I would like to know how one can "have one's cake" (solve the horizon problem) and at the same time "eat it" (accept the deficiency in low-l modes).

 

[hellfire]

My understanding is that both thermal uniformity and tiny quantum fluctuations on all scales are postulated to be characteristic of the pre-inflation universe.

Quantum fluctuations arise during inflation and their spectrum contains all wavelenghts. Modes at short wavelengths are strongly redshifted by the inflationary expansion of space so that their wavelength becomes larger than the horizon. Beyond the horizon at long wavelengths, the modes freeze out to a nonzero values of the amplitude. Later on, after inflation, frozen modes with equal wavelength reenter the horizon at the same time perturbing the distribution of the energy density.

This perturbations lead to the oscillatory behaviour of the plasma before of recombination. The plasma stops oscillating after recombination. The latest modes that reenter the horizon at the time before of recombination have a wavelenght of the size of the horizon at that time. At the time of last scattering the mode which enters the horizon at that time will lead to maximum fluctuations (first peak), and some modes that have entered before will produce standing waves with nodes at the edges of the horizon (other peaks).

Regarding thermal uniformity, the theory of inflation can be formulated in a way that a homogeneous distribution of energy density is available in any case, even if the initial conditions are not homogeneous.

 

[Mad_Morlock]

hypersphere key

I'm not sure this will be well recieved, but I had an idea regarding the topology of the universe that might do well as a model...

[edited non-mainstream theory]

 

[Wallace]

But Mad Morlock where is the evidence for your idea? What does it predict that improves upon the predictions of the current model? The universe, on current evidence is going to continue to expand at an accelerated rate henceforth (though extrapolation is always risky, particularly as we really have no idea about the physics of dark energy).

You are right about one thing though, your post is unlikely to be well received :tongue:

 

[oldman]

Beyond the horizon at long wavelengths, the modes freeze out to a nonzero values of the amplitude. Later on, after inflation, frozen modes with equal wavelength reenter the horizon at the same time perturbing the distribution of the energy density...

Thanks for trying to educate me, Hellfire, but I'm not as smart as you give me credit for, and I lost you about here. I still fear that there's a conflict between the WMAP results and the resolution of the horizon problem...

 

[Chronos]

No conflict if you accept the LCDM model. It handily describes the observational results. It is a very good model that explains many things.
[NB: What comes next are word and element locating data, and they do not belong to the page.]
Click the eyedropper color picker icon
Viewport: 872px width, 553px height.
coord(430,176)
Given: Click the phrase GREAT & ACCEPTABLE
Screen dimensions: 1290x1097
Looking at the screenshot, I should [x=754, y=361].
Hellfire gave the basics for formulating a theory that preserves the assumptions without tossing out the baby.

 

[hellfire]

Thanks for trying to educate me, Hellfire, but I'm not as smart as you give me credit for, and I lost you about here. I still fear that there's a conflict between the WMAP results and the resolution of the horizon problem...

Do you agree that inflation solves the homogeneity problem (or horizon problem) regardles of the initial conditions? Inflation was formulated to solve this problem. Providing homogeneity, it was clear that the theory had to provide a mechanism to account for the small inhomogeneities in the CMB that are the seeds of the matter structures. It was some time later when it was realized that this mechanism could be quantum fluctuations during inflation.

I recommed to read the following article by Alan Guth:

Inflation and Cosmological Perturbations
http://arxiv.org/abs/astro-ph/0306275

It contains a brilliant narration of the historical steps for the formulation of this mechanism and it describes also some technical aspects.